**Data for review**
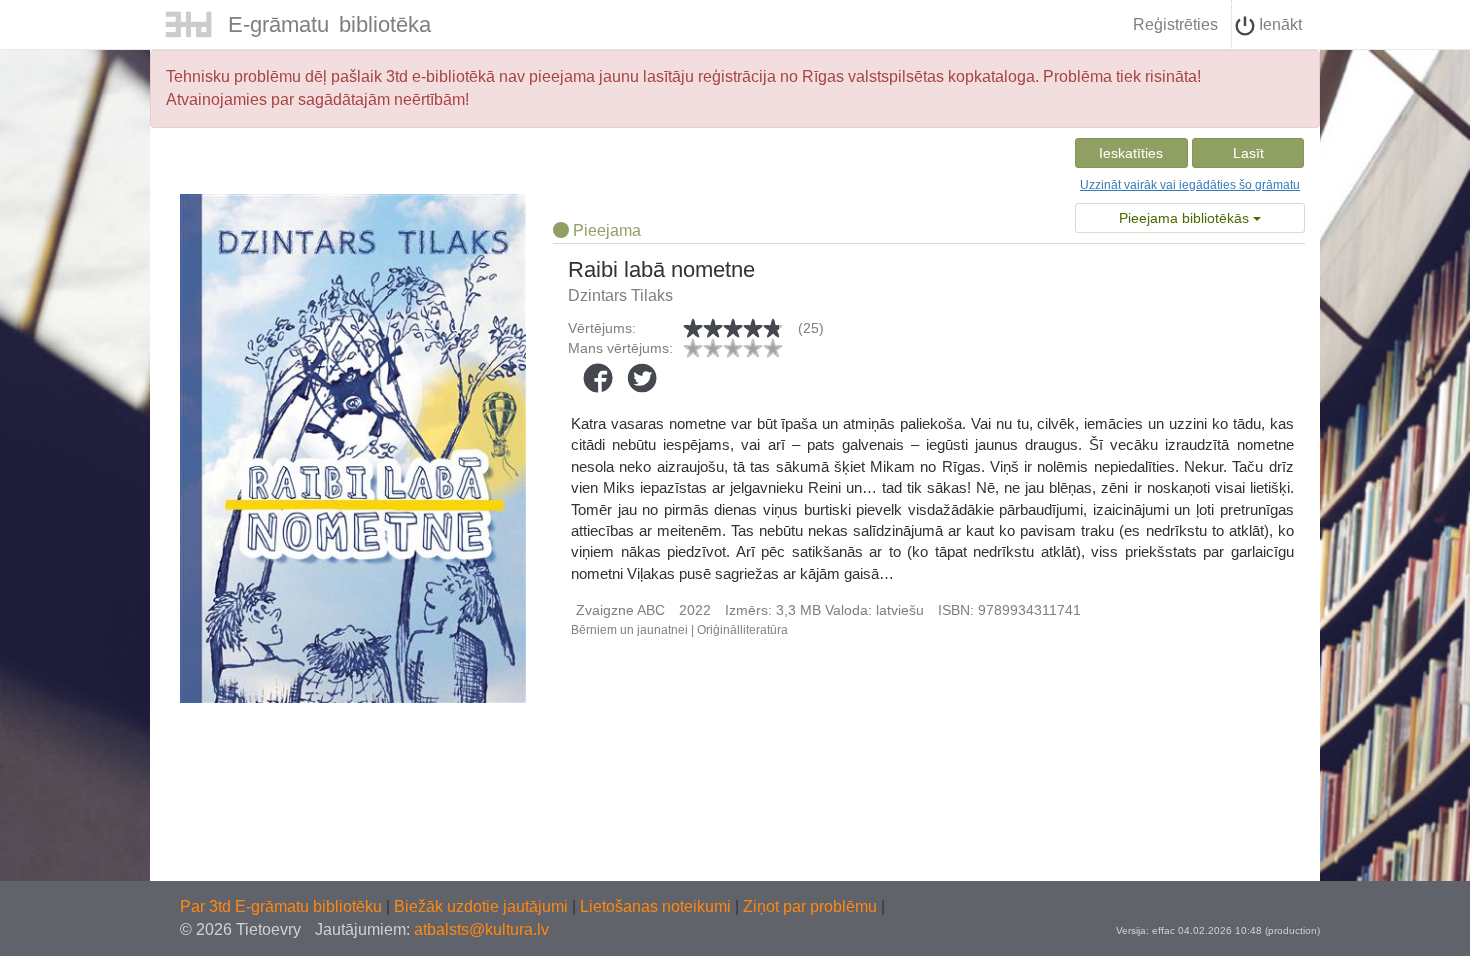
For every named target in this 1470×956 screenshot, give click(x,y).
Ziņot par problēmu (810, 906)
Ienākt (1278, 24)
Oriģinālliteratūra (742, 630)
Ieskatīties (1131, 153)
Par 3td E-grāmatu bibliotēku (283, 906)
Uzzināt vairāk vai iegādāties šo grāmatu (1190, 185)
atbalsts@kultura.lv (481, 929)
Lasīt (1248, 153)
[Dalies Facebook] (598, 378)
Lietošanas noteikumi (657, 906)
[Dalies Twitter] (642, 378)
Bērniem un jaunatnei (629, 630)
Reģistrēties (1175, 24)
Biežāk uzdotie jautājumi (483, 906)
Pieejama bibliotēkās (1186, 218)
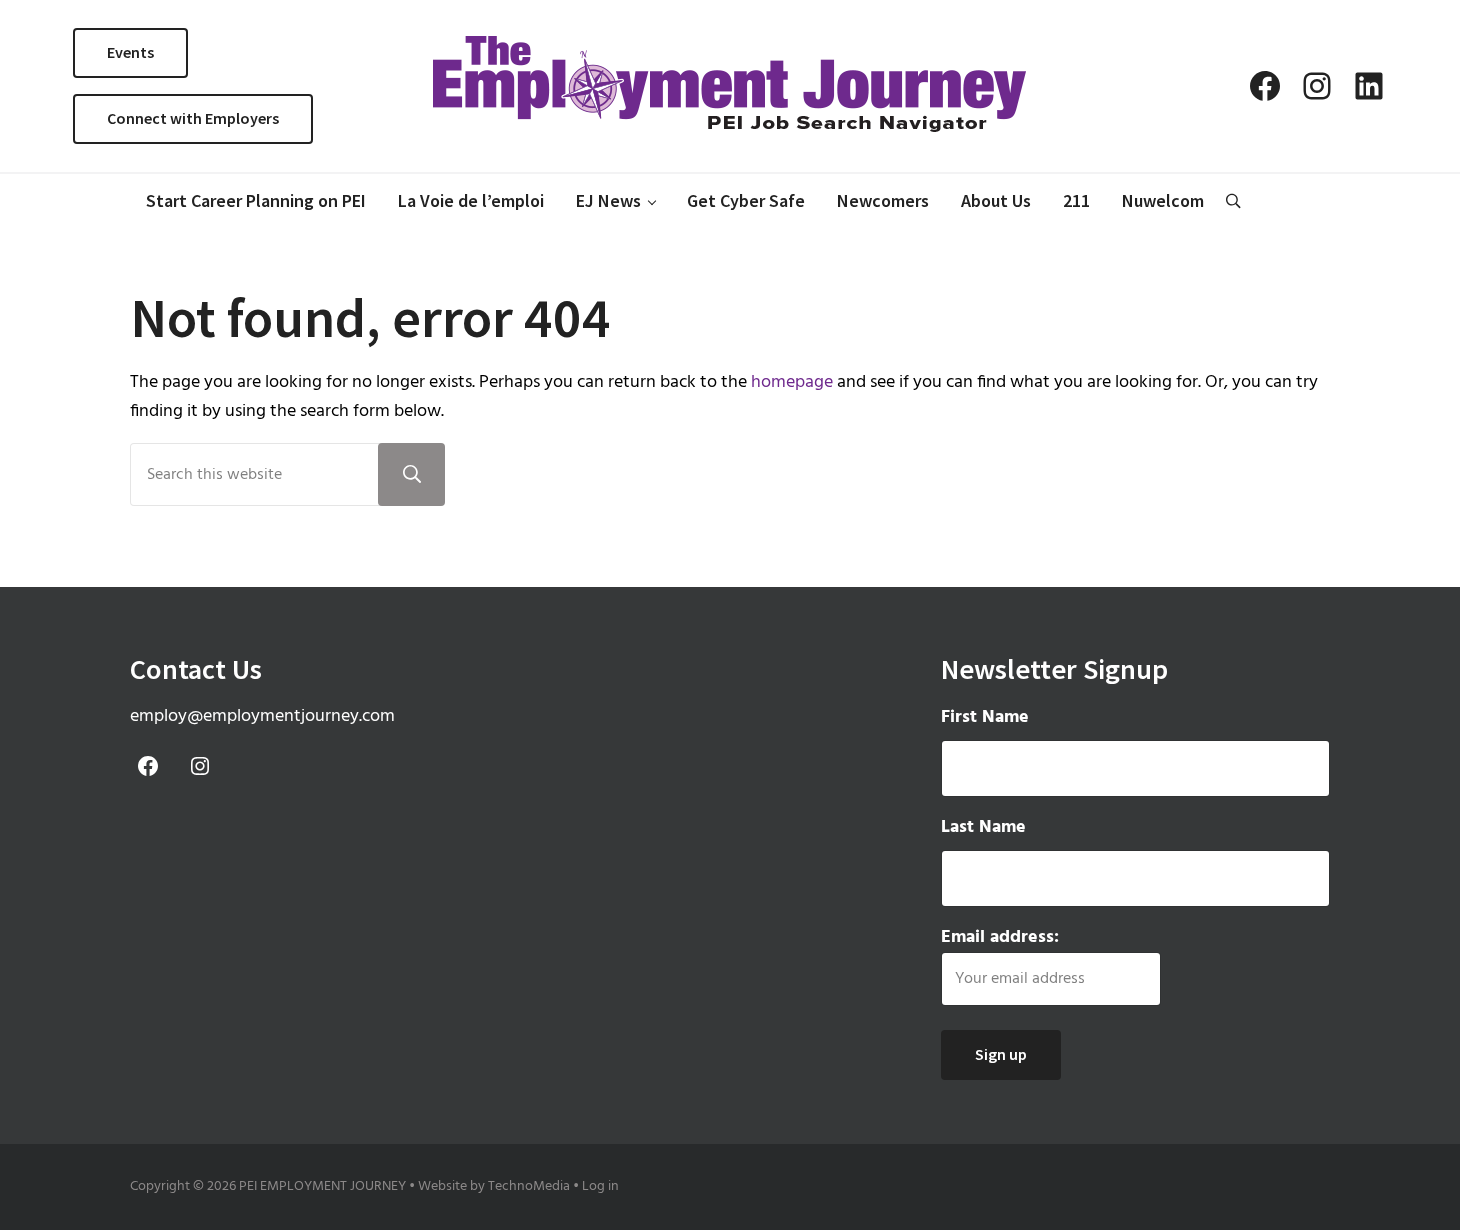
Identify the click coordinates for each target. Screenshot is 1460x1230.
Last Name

**Problem requirements**
Among the lines of the records, copy out each one that contains the word "click".

**Solution**
For every named target in this 1470×956 screenshot, give click(x,y).
Identify the click coordinates for each target. Screenshot is 1460x1230.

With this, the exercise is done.